SIC will decide tomorrow whether to change tack on Scalloway secondary department closure

Councillors will meet in Lerwick Town Hall tomorrow to discuss whether to postpone the planned closure of Scalloway’s secondary department until the new Anderson High School has been built.

The first village pupils are due to start S3 at the AHS on 1st June, with the remainder moving to Lerwick after the summer holidays. But a notice of motion drafted by the three central ward councillors is calling for the switch to be put on hold until 2017, when it is estimated the new school will be ready.

Accompanying the notice of motion is a short report from SIC chief executive Alistair Buchan, which spells out the practical consequences of a change of tack at this late stage. He does not recommend any particular course of action to councillors, but asks them to consider the educational, legal, financial and staffing implications of delaying the closure.

The 11th hour attempt to save Scalloway’s secondary has provoked a major political row in recent days, with Lerwick councillor Jonathan Wills railing against what he described as a “cynical device to overturn a democratic council decision and to undermine council financial policy”.

That in turn prompted Scalloway’s parent council to criticise some councillors’ “sensationalist statements”. Reiterating parents’ desire for the junior high to be saved, spokeswoman Karen Eunson said she hoped members would discuss the notice of motion “with the seriousness and respect it deserves”.

With the closure estimated by Hayfield House to lead to £707,000-a-year savings, Mr Buchan points out that the equivalent yearly sum would have to be found either by reducing the equivalent of 15 full-time teaching jobs elsewhere, cutting spending by £212 for each of the isles’ 3,330 pupils or making cuts within other council departments. The SIC is already seeking cutbacks of some £26 million between now and 2013/14.

A new statutory consultation exercise would have to be carried out in 2015, two years ahead of the estimated opening of the new AHS, in order to meet the terms of the Schools (Consultation) (Scotland) Act 2010. Scalloway parents and pupils would continue to be consulted on progress with the new school.

The AHS pupil roll is projected to rise to 874 in 2011/12, but if Scalloway pupils do not transfer that will fall to 758. It would lead to an increased average teaching space for each pupil at the high school, rising from 7m² to 8.1m².

Teachers have already been given classes for the new school year and Mr Buchan’s report asks members to bear in mind the “disruption” that would be caused to planning, specifically requiring changes to timetabling and the allocation of teaching resources.

If the closure goes ahead, 21 teachers at Scalloway will be offered a mixture of options: voluntary early retirement; voluntary redundancy; and transferring to another post. The report states: “17 staff have been allocated an early retirement, redundancy or transfer option. For 4 staff, options continue to be explored.” Those options have not yet been presented to staff.

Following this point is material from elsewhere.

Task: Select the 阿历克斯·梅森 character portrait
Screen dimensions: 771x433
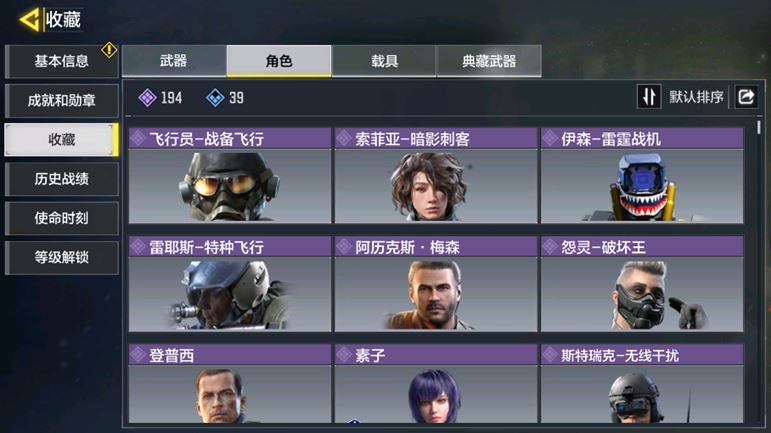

Should councillors vote to overturn their December decision, taken by 13 votes to nine, the SIC would seek to permanently fill 25 posts across 14 schools which had been filled on a temporary basis in order to provide opportunities for redeploying Scalloway staff.

SIC convener Sandy Cluness, who voted against closure five months ago, and pro-closure councillor Gussie Angus will both miss tomorrow’s meeting as they are in Estonia for a meeting of the CPMR (Conference of Peripheral Maritime Regions) think tank.